US Patent No. 10,659,476

TRANSPARENT BRIDGE FOR MONITORING CRYPTO-PARTITIONED WIDE-AREA NETWORK


Patent No. 10,659,476
Issue Date May 19, 2020
Title Transparent Bridge For Monitoring Crypto-partitioned Wide-area Network
Inventorship Ranga Ramanujan, Medina, MN (US)
Benjamin L. Burnett, Prior Lake, MN (US)
Assignee ARCHITECTURE TECHNOLOGY CORPORATION, Minneapolis, MN (US)

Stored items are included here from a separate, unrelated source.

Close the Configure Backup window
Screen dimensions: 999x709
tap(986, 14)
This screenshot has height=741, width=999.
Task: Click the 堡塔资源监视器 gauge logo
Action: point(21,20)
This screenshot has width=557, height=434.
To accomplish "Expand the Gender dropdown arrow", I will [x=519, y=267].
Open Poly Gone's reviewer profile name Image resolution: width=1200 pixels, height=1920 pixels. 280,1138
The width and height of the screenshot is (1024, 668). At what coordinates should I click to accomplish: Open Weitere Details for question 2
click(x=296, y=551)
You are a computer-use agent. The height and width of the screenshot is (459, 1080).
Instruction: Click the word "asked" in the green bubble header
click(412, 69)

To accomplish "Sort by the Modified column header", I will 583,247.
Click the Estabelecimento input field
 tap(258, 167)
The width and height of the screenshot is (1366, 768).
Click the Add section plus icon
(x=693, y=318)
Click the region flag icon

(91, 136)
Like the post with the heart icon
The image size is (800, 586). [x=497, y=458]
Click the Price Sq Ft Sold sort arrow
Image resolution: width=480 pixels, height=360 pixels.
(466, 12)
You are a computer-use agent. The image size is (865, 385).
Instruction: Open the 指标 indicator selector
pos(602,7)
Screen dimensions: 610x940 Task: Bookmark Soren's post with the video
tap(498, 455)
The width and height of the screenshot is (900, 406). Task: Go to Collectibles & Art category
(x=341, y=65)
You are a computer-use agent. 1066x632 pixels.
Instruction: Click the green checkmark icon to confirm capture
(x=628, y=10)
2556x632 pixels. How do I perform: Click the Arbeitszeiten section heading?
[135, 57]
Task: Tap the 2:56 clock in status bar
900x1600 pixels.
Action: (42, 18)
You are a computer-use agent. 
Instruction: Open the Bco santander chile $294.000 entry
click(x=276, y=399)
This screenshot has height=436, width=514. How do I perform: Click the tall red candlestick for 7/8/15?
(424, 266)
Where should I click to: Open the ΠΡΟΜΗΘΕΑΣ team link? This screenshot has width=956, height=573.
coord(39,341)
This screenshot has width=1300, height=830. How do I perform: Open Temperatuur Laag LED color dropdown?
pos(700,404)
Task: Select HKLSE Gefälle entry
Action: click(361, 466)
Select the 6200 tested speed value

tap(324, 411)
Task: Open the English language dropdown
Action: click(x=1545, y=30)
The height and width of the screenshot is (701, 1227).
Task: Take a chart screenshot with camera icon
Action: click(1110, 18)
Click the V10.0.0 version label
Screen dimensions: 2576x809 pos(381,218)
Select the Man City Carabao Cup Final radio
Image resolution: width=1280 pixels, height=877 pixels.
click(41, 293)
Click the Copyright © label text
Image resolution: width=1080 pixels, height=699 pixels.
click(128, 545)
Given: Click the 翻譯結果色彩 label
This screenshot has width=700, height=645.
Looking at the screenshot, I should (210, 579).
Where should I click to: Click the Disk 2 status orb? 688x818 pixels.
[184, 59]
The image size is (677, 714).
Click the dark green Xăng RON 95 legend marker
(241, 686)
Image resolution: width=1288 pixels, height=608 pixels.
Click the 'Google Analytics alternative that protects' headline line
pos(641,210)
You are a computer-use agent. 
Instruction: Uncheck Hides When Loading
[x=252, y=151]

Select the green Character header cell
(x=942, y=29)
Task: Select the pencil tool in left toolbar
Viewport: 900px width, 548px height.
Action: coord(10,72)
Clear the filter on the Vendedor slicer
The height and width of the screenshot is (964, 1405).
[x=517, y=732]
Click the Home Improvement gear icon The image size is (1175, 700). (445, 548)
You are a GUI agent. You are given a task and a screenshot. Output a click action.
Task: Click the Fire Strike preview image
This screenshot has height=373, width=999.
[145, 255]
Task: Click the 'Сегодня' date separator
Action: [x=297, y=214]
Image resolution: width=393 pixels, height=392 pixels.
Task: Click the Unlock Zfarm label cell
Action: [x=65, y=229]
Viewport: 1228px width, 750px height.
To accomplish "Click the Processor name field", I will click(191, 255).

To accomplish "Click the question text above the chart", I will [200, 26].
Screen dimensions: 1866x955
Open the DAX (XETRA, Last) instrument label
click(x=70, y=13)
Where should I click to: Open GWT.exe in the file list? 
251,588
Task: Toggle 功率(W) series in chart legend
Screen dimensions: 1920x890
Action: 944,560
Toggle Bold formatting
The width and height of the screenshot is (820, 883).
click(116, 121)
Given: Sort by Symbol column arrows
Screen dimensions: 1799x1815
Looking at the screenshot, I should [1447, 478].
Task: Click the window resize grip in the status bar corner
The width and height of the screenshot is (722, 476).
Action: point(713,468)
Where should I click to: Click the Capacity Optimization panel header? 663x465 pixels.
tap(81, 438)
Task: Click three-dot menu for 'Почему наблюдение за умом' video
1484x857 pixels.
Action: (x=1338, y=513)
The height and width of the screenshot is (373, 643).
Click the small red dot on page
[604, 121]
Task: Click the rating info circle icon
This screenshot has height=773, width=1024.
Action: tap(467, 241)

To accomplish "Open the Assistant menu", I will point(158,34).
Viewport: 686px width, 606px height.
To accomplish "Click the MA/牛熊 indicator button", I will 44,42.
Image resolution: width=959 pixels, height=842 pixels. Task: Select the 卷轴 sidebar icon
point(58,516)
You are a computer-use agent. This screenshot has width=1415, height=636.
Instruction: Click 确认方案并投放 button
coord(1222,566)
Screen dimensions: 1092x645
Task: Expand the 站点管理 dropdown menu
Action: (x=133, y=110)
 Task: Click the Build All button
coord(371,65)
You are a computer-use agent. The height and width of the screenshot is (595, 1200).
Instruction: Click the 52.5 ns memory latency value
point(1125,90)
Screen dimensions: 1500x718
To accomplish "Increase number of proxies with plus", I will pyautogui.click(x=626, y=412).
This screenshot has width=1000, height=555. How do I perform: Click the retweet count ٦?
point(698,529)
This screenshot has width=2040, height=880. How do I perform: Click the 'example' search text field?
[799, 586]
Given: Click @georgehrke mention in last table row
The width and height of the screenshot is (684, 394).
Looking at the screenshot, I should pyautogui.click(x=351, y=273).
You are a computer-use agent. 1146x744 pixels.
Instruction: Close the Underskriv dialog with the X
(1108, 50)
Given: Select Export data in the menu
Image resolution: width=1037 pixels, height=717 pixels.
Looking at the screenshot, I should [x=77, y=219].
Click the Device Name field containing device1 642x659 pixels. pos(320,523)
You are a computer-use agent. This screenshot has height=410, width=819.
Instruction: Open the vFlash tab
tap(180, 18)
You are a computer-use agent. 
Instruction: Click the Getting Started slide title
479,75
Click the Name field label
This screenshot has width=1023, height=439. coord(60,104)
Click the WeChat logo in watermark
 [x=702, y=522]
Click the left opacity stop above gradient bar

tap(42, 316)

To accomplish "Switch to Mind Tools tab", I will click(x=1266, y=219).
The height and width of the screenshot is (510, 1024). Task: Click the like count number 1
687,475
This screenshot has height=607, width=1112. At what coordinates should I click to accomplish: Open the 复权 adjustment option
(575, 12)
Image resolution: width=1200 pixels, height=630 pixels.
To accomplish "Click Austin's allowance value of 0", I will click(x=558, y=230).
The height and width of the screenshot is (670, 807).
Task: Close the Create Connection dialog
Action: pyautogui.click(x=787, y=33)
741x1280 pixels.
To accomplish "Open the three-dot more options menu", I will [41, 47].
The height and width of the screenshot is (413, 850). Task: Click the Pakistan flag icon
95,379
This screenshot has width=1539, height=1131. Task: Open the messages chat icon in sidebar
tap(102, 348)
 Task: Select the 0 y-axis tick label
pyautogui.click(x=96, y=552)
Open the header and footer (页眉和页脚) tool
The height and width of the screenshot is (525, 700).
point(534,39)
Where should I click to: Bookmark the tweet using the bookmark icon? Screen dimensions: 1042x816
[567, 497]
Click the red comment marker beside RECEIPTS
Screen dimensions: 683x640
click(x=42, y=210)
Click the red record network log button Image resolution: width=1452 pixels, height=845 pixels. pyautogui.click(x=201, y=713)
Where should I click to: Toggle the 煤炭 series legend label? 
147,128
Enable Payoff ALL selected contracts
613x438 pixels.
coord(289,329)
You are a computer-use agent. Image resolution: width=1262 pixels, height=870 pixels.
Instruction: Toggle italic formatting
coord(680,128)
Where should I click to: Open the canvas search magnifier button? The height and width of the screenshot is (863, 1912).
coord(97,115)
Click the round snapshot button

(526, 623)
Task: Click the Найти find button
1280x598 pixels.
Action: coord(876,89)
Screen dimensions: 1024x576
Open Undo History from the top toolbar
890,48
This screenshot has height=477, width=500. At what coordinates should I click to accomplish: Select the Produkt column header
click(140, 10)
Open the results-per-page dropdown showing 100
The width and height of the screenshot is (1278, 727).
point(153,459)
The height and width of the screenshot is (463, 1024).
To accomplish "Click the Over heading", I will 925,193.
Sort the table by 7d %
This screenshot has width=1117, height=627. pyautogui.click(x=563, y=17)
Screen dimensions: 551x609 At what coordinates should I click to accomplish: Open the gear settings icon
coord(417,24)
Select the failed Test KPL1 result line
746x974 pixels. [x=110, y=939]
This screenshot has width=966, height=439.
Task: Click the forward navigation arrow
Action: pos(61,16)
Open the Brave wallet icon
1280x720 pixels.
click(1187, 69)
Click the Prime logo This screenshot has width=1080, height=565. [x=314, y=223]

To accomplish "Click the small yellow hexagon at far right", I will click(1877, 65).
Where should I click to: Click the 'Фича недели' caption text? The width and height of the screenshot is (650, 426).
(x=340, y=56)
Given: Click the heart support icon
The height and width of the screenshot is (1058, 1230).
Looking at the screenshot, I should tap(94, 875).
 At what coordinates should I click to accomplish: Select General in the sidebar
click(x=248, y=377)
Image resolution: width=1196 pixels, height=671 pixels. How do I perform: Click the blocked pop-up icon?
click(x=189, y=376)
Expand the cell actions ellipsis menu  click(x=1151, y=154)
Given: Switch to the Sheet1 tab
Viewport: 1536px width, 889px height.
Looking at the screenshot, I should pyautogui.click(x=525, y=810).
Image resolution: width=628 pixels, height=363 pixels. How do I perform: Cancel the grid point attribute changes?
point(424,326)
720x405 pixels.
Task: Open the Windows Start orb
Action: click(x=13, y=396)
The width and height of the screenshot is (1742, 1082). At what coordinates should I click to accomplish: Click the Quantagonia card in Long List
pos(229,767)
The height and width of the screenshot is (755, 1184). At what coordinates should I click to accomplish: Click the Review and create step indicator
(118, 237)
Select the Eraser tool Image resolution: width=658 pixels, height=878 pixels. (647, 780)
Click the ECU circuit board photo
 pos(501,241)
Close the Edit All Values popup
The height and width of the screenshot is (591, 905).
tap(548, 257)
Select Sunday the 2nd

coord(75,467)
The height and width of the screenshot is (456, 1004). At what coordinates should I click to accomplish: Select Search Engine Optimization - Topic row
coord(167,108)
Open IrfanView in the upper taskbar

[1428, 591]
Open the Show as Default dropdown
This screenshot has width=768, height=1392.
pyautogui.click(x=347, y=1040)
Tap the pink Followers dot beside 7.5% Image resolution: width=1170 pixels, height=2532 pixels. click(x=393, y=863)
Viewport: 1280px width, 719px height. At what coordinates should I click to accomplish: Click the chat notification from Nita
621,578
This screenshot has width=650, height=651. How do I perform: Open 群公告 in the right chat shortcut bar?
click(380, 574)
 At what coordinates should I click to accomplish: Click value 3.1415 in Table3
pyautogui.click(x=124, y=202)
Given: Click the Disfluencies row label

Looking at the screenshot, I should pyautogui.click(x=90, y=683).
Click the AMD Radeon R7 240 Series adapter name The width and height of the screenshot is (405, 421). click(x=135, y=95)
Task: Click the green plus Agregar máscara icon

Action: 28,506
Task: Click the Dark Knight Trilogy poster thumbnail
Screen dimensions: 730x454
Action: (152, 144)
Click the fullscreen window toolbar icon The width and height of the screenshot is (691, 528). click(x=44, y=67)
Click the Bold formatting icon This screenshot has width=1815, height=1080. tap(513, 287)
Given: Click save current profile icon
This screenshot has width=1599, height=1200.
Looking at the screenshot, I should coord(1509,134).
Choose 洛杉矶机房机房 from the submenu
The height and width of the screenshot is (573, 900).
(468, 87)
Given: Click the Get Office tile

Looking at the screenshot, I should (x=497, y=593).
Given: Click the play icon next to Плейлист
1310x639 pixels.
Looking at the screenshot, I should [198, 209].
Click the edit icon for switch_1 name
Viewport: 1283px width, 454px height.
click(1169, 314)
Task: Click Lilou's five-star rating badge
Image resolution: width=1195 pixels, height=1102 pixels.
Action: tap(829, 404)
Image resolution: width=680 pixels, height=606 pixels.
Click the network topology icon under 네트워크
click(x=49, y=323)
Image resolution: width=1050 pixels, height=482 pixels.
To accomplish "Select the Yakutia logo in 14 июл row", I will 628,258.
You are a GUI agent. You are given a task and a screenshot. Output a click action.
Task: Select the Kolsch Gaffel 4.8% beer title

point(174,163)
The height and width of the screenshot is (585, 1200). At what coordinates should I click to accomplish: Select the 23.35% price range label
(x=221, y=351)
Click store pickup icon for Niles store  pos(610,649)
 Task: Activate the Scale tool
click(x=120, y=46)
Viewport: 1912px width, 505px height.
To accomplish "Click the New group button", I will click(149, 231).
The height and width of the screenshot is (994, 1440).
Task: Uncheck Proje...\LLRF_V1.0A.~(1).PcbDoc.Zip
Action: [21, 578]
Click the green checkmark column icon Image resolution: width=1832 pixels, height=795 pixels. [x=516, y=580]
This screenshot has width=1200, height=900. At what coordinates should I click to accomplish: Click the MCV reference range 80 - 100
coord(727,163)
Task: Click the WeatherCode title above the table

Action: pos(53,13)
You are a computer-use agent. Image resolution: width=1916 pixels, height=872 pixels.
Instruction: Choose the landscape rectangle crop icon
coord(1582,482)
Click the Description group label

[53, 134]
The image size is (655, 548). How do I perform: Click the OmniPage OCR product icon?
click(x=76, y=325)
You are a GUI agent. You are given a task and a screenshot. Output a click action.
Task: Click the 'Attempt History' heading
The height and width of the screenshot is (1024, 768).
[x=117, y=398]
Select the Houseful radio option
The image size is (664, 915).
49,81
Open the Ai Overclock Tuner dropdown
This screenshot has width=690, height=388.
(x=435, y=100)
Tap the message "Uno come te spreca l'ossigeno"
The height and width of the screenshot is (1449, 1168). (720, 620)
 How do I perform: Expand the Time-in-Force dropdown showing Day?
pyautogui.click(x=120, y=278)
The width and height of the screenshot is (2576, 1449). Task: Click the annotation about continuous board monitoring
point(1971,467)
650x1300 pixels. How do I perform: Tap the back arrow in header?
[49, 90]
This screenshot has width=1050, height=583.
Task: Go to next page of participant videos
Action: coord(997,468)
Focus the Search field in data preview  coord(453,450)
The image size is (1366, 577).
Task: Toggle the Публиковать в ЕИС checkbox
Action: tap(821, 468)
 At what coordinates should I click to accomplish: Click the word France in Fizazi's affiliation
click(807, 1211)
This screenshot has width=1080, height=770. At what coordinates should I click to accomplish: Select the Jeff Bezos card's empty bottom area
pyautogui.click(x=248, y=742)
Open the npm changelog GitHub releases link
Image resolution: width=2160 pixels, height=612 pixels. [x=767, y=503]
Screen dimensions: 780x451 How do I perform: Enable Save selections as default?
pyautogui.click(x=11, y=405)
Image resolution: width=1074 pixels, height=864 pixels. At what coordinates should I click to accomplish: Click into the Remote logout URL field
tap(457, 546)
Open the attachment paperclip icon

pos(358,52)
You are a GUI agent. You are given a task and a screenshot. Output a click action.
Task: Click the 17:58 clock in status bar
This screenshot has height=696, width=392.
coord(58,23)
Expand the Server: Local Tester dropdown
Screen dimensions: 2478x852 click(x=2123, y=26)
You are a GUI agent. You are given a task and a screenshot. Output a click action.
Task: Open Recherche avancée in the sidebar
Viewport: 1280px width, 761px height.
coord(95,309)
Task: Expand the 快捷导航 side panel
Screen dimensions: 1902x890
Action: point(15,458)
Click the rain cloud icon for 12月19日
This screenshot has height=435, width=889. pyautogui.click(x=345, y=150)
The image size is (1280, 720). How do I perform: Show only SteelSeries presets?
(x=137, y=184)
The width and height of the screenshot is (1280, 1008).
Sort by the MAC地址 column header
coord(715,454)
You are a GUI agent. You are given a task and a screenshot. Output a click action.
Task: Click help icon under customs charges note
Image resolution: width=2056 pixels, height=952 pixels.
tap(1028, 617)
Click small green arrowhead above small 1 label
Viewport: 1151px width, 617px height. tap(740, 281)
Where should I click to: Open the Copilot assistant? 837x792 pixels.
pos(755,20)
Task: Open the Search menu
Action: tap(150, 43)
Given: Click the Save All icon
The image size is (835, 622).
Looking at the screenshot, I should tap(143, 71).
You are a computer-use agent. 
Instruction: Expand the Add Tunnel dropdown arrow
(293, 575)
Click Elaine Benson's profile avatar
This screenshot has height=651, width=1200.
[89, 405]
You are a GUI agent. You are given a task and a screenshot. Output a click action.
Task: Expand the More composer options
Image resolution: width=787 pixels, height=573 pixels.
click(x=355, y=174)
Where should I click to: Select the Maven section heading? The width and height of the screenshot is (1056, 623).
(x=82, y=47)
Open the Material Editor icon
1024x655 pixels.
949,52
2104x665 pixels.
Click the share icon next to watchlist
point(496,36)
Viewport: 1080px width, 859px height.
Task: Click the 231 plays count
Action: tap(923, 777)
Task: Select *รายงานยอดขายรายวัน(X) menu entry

Claim of US Patent No. 10,659,476

1. A method comprising:receiving, by a first computing device in a plain-text portion of a first enclave behind a first inline network encryptor (INE), a data packet from a second computing device in a plain-text portion of a second enclave behind a second INE via a cipher-text wide-area network (WAN) that carries data traffic between a plurality of enclaves including the first enslave and the second enclave, wherein the first enclave further includes a first group of one or more client devices, wherein the second enclave further includes a second group of one or more client devices, wherein the first group of one or more client devices communicate through the cipher-text WAN via the first computing device, wherein the second group of one or more client devices communicate through the cipher-text WAN via the second computing device, and wherein the first computing device communicates with the second computing device using the cipher-text WAN;
determining, by the first computing device, contents of a header of the data packet, wherein the contents of the header of the data packet comprise one or more of a timestamp, a connection state, or a priority of an associated data flow to the second enclave;
detecting, by the first computing device and based at least in part on the one or more of the timestamp, the connection state, or the priority of an associated data flow to the second enclave in the contents of the header of the data packet, a network event affecting a status of the cipher-text WAN, wherein the connection state indicates connection states between the second enclave and each of the other enclaves in the plurality of enclaves;
performing, by the first computing device and based on the network event affecting the status of the cipher-text WAN, an operation to correct the status of the cipher-text WAN;
determining, by the first computing device and based at least in part on the connection state in the data packet received from the second computing device, that the second computing device is connected to a third computing device in a plain-text portion of a third enclave in the plurality of enclaves, wherein the third enclave communicates with the first enclave and the second enclave via the cipher-text WAN;
determining, by the first computing device, that the first computing device is not currently receiving an expected data flow from the third computing device;
determining, by the first computing device, that the network event affecting the status of the cipher-text WAN is a faulty connection between the first enclave and the third enclave;
sending, by the first computing device, a second data packet to the second computing device, wherein the second data packet comprises an indication for the second computing device to receive the expected data flow from the third computing device and to send the expected data flow to the first computing device; and
receiving, by the first computing device and from the second computing device, the expected data flow that was received by the second computing device from the third computing device.